The City Council discussed a new initiative to tackle homelessness and housing in Long Beach.
During the motion, Kelly Colopy, the Long Beach Director of Health and Human Services, presented the Everyone Home Long Beach Task Force. According to the staff report, EHLB was designed to build on the city’s homeless services, affordable housing efforts, new pathways into housing and to prevent residents from falling into homelessness.
According to Colopy, at least 4,000 people become homeless in Long Beach each year.
“This is the biggest issue and challenge that faces us as a city,” Mayor Robert Garcia said. “There is no bigger issue than the issue of homelessness and is not an issue [that is just] affecting us but is affecting every major city in the state of California.”
Colopy laid out seven goals the task force wants to accomplish, including increasing housing access, reducing homelessness, employing more people, strengthening governance and increased funding.

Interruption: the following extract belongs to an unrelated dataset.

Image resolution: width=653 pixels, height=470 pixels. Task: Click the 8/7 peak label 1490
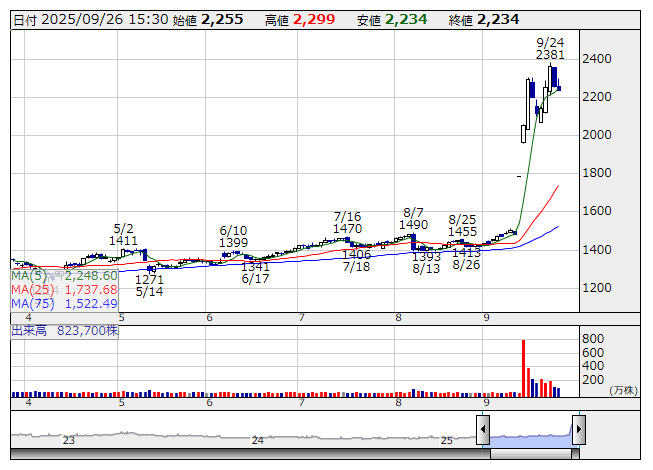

Other goals include allocating $25 million in ongoing funding for prevention and services for homelessness and $220 million in capital funding.
The chair of EHLB, Long Beach State President Jane Close Conoley, shared her thoughts on the work that can be done with this initiative, but said she knows there are still kinks they have to figure out before implementation.
“One size does not fit all,” Conoley said. “Long Beach is home to several unique populations that are affected by or on the verge of homelessness … these solutions come with a high price tag, but the price tag is much lower than the cost of doing nothing new.”
Colopy mentioned how the taskforce wants to create a springboard for residents which includes:
- Additional funding
- Additional homeless and low-income units
- A behavioral health urgent crisis center
- Beacon Pointe, a permanent housing for veterans
- The Mental Health America Comprehensive Health and Service Center
During public comment, Long Beach resident Karen Reside spoke about her struggles as a homeless individual.
“I was homeless for about five months,” Reside said. “It’s time we have to realize that the homeless are part of our community … it happens to our families, our friends and our neighbors. We all have to help to our neighbors so that we can all be housed because this program of homelessness is not going to go away.”
Garcia said this issue will be the first thing the governor elect will work on in 2019, the first year of the plan. The council members said they hope this plan will be a starting point to guide their work ahead.
“No report or plan is static and exists permanently in one form,” Garcia said. “This will evolve. This will grow. This will change as we add and learn from what’s working and what’s not working.”
The motion carried 8-0 with future plans to revisit the topic in January with further updates to their task force.